## FRAGMENTO DEL TEXTO
El salario base de los trabajadores del sector público aumentará un 1,21% para el segundo semestre del año.
Así lo dictaminaron ayer autoridades de los Ministerios de Trabajo y Hacienda, más la Dirección del Servicio Civil.
Dicho incremento se aplicará a unos 180.000 empleados, quienes recibirán ¢1.210 más por cada ¢100.000 ganados.
Por ejemplo, el salario de un oficinista pasará de ¢207.235 a ¢209.742 y el de un auxiliar de contabilidad de ¢218.037 a ¢220.675.
La medida también beneficiará a 60.000 pensionados.
El alza es retroactiva al 1.° de junio y se empezará a pagar a partir de la segunda quincena de julio.
Descontento. Los representantes sindicales manifestaron ayer su malestar por el bajo monto.
La Asociación Nacional de Empleados Públicos y Privados (ANEP) pidió a las autoridades estatales un alza de un 5% y la Confederación Rérum Novárum un 6%.
Sin embargo, los jerarcas desecharon ambas peticiones.
El viceministro de Trabajo, Eugenio Solano, explicó que un acuerdo que data de 1997 permite establecer el ajuste de oficio con base en la inflación acumulada de los últimos seis meses, en este caso un 1,21%.
“Nosotros los escuchamos (a los sindicalistas) por cortesía, para dialogar sobre el tema, pero el ajuste se podía hacer casi que de forma automática”, dijo Solano, quien reconoció que el monto es bajo.
Édgar Morales, secretario general adjunto de la ANEP, indicó que esta semana se reunirán con sus seccionales para analizar posibles protestas.
“Si hay voluntad para defender nuestros derechos (de los trabajadores), podremos quebrar este decreto”, declaró Morales.
A finales de junio también se reconocerá el percentil 45 para los trabajadores profesionales. Se trata de una equiparación de salarios en relación con funcionarios de otras carteras.
Los porcentajes de aumento variarán de acuerdo con lo que gane el funcionario hoy; podrían oscilar entre un 3% y un 7%.

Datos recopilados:

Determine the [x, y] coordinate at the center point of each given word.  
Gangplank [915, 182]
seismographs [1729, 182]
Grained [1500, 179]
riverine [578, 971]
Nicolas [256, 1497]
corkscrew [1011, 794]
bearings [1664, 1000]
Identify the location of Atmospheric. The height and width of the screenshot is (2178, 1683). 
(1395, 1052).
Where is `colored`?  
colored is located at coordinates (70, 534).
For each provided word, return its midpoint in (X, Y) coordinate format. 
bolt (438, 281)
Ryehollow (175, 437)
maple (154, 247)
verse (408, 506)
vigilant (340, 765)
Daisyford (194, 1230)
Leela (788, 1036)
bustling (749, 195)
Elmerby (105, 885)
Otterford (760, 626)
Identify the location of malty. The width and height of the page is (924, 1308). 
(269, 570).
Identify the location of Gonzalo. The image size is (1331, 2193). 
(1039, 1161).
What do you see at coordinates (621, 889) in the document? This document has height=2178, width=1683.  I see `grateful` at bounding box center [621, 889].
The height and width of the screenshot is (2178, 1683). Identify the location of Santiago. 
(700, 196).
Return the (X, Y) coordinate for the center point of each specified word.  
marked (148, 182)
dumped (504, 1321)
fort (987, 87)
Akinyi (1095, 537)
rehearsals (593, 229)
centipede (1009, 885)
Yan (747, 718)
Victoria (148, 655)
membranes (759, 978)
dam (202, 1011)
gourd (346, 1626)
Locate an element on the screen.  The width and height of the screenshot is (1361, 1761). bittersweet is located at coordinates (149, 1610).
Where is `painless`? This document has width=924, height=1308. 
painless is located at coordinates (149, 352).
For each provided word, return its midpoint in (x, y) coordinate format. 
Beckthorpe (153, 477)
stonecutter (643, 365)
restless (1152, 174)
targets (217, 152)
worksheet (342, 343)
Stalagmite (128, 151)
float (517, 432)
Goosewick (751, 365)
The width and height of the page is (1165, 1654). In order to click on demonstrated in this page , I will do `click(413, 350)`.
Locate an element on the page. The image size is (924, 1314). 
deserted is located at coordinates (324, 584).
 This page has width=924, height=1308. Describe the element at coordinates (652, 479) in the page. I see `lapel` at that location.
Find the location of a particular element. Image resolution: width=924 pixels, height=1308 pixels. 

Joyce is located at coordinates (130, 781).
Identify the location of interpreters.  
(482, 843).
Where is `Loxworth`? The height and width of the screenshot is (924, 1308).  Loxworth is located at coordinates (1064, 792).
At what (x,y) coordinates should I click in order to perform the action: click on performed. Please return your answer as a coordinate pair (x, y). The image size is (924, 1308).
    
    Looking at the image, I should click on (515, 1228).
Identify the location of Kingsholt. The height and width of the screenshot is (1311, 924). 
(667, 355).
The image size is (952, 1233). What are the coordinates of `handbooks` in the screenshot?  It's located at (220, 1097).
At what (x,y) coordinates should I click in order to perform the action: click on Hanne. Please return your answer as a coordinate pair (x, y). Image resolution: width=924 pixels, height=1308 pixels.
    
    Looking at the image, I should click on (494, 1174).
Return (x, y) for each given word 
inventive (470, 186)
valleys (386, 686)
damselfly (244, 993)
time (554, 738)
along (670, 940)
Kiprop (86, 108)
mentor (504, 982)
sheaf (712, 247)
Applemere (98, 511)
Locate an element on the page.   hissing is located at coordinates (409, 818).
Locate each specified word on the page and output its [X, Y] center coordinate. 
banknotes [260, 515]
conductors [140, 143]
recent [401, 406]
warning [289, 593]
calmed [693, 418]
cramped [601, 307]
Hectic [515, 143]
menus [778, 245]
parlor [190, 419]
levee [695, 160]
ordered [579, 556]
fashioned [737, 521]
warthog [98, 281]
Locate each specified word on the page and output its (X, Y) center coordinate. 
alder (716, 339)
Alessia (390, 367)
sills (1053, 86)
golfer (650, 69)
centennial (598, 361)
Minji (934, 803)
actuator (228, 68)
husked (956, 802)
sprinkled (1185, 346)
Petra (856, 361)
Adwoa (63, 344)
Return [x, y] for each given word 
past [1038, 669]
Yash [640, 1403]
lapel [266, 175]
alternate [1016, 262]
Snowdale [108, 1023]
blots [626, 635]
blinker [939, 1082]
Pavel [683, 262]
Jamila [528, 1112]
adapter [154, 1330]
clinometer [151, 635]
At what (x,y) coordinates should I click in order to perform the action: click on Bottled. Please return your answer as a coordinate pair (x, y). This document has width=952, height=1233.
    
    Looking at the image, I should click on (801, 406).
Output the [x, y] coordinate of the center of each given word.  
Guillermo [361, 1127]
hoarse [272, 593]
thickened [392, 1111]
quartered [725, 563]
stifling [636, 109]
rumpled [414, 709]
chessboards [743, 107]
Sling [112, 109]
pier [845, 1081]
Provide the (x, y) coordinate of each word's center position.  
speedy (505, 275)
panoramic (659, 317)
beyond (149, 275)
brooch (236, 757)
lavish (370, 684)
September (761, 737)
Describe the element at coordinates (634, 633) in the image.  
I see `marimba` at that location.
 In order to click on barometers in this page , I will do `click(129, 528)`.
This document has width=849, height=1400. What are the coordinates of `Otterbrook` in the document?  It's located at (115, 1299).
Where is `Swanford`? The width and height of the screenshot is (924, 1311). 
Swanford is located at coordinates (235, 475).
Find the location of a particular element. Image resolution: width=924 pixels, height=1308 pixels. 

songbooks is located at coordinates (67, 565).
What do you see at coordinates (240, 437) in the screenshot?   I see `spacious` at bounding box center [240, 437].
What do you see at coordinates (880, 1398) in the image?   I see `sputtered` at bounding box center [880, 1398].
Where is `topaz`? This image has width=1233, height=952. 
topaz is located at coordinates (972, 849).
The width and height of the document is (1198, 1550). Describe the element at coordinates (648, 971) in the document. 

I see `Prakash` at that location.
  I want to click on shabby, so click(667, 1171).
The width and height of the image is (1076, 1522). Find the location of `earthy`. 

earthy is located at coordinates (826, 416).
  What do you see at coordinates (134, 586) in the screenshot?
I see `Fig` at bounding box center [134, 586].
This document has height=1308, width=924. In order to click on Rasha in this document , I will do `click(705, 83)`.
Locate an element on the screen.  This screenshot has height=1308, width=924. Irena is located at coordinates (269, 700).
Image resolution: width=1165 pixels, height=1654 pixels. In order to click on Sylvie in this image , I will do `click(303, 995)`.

## QUÉ DEBES HACER
Por favor, reproduce sin cambios el pasaje de la nota sobre el aumento salarial que va desde "Descontento. Los representantes" hasta "caso un 1,21%.", ambos incluidos.

## RESPUESTA
Descontento. Los representantes sindicales manifestaron ayer su malestar por el bajo monto.
La Asociación Nacional de Empleados Públicos y Privados (ANEP) pidió a las autoridades estatales un alza de un 5% y la Confederación Rérum Novárum un 6%.
Sin embargo, los jerarcas desecharon ambas peticiones.
El viceministro de Trabajo, Eugenio Solano, explicó que un acuerdo que data de 1997 permite establecer el ajuste de oficio con base en la inflación acumulada de los últimos seis meses, en este caso un 1,21%.